César Alierta Izuel (born May 5, 1945) is a Spanish businessman, who was the chief executive officer and chairman of Telefónica S.A. from July 26, 2000, until replaced by José María Álvarez-Pallete in 2016. He guided the company through a significant Latin American expansion. Mr. Alierta earned a bachelor's degree in law at the Universidad de Zaragoza (Spain) in 1967. Three years after his degree, he earned  a master's degree in Business Administration at Columbia University in New York, United States.

Career
Mr. Alierta holds a Law degree from the University of Zaragoza and an MBA from Columbia Business School.

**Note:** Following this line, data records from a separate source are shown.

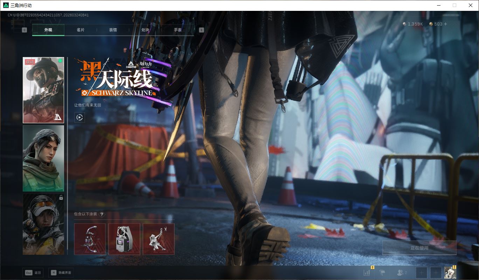Click the first empty squad slot plus
This screenshot has width=479, height=280.
[x=422, y=272]
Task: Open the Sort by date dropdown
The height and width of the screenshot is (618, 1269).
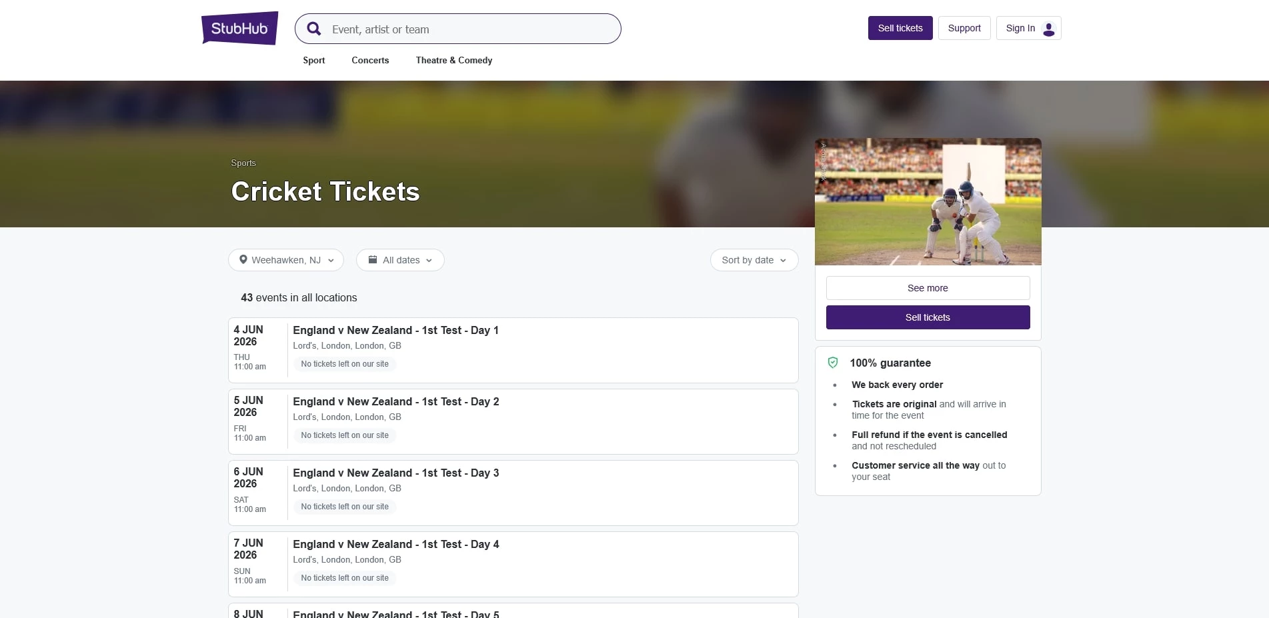Action: [x=754, y=260]
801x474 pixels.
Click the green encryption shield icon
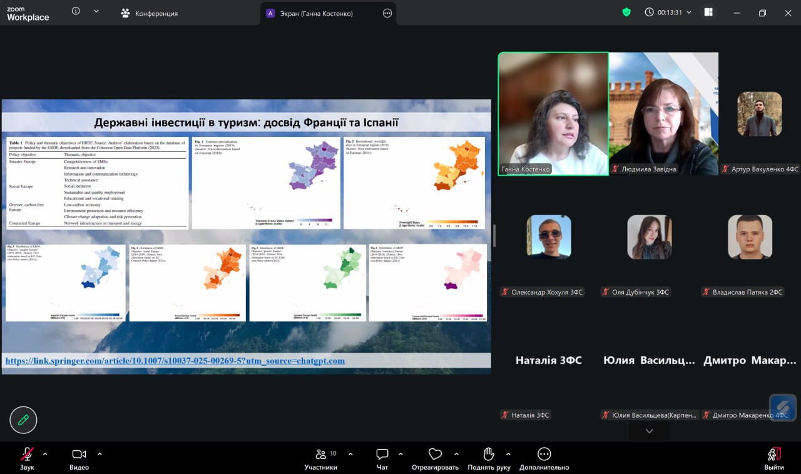pyautogui.click(x=626, y=13)
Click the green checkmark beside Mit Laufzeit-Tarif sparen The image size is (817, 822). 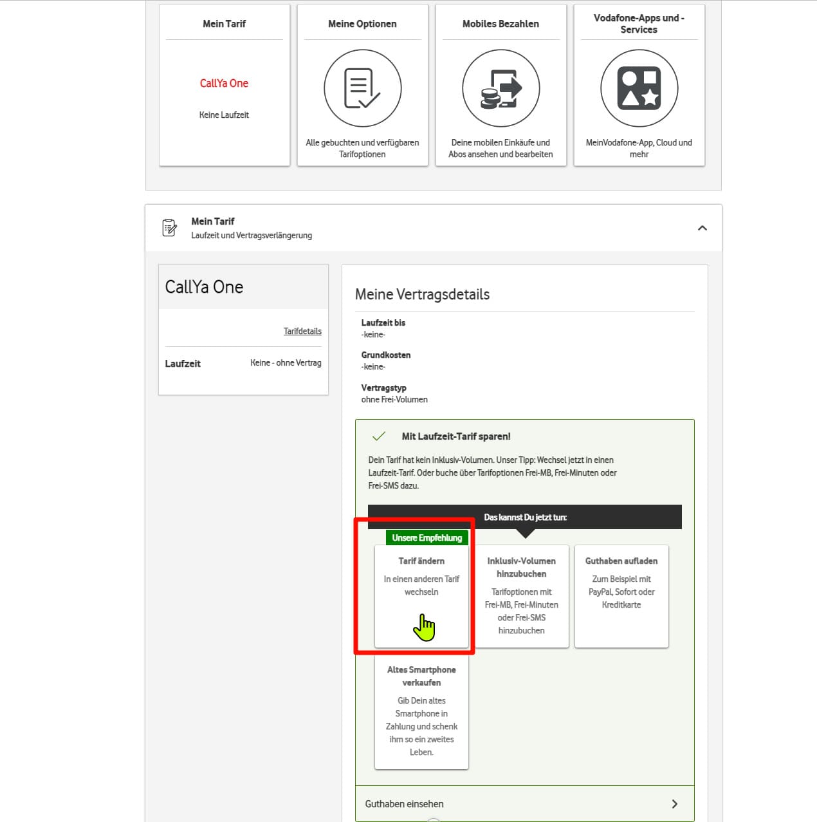click(379, 436)
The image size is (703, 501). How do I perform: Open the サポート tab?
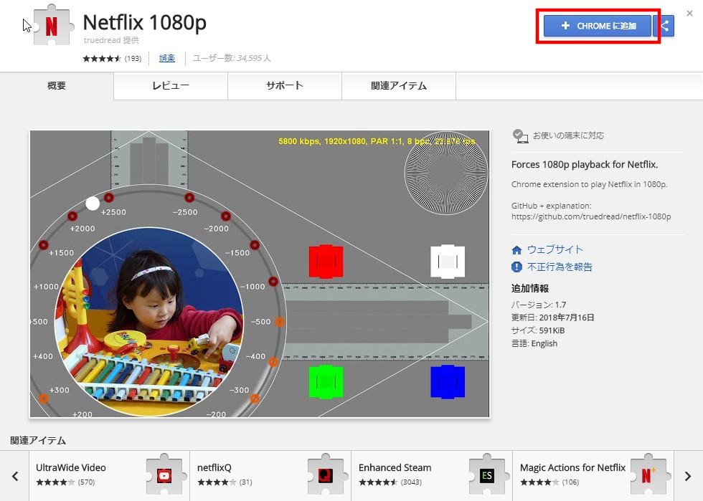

1970–85: Banco Urquijo (Financial Analyst)
1985–96: Beta Capital (Founder & President)
1996–99: Tabacalera (CEO)
1999–2000: Altadis (Co-chairman)
2000–Marz 2016: Telefónica (CEO & Chairman)

Main highlights of his presidency at Telefónica

In September 2005, he received the Global Spanish Entrepreneur award in New York, by the Spain-US Chamber of Commerce. This distinction is an acknowledgement for his job as president of Telefónica, leading the firm to entry into the Dow Jones Global Titans 50 index. In fact, Telefónica is the first Spanish company -and one of the very few in Europe to be part of that index, made of the world's 50 most successful, global and largest companies.

In April 2008, he was named president of the Social Council of the Universidad Nacional de Educación a Distancia (UNED), Spanish main open university, with over 100,000 students.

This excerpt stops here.